■ **RECORDS**
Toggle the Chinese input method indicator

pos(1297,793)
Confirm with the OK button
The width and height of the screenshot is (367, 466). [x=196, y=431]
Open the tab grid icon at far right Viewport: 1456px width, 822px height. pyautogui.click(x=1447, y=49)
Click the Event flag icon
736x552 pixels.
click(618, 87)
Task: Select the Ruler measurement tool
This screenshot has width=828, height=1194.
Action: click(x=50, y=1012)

--

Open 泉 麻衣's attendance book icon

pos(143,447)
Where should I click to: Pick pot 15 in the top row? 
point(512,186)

---

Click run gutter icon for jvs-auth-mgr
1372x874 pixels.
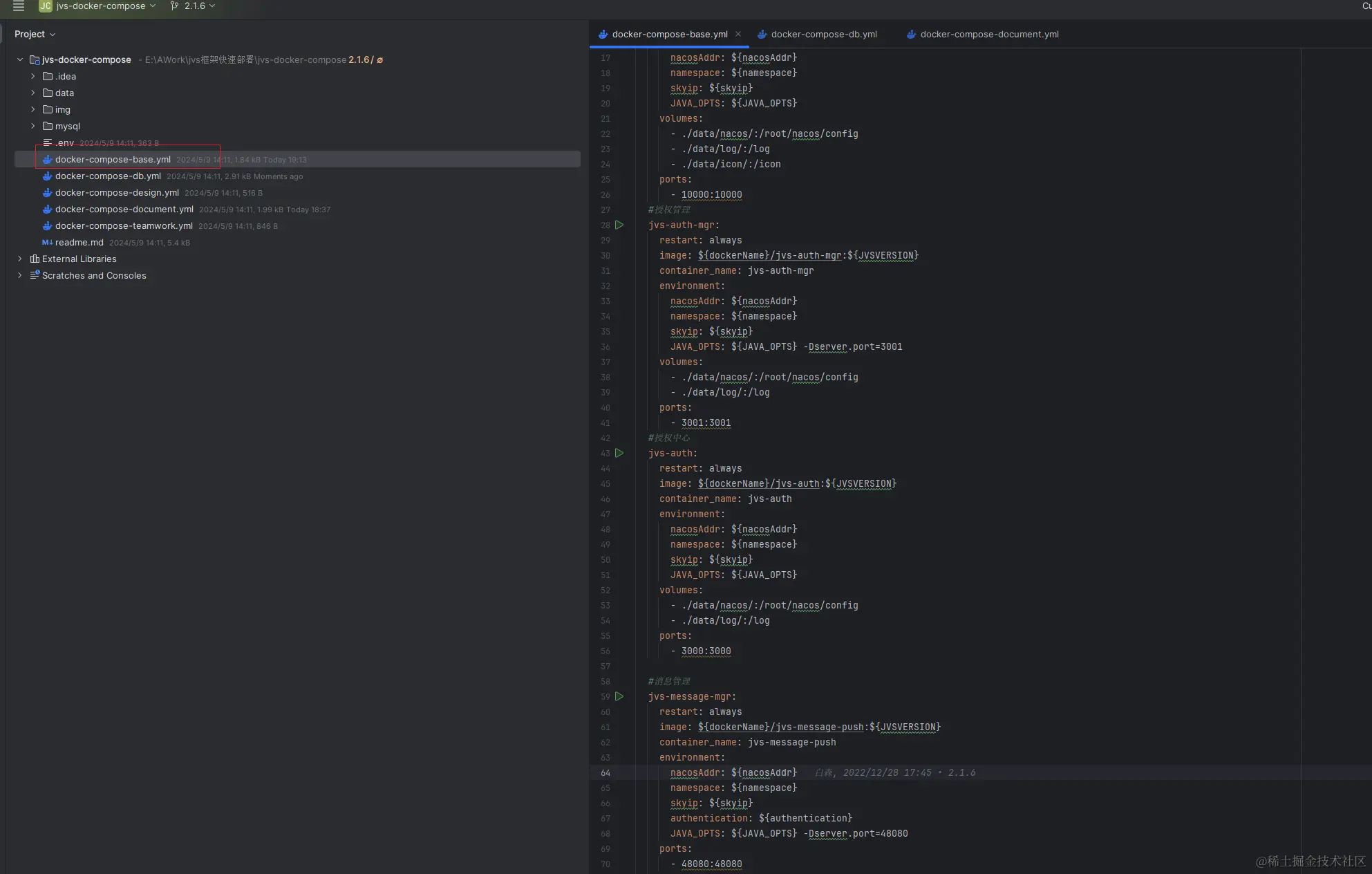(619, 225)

■ **STATED EXERCISE**
Count the lines in the records that contain the word "height". Reply with the number alone.

■ **ANSWER IN FULL**
3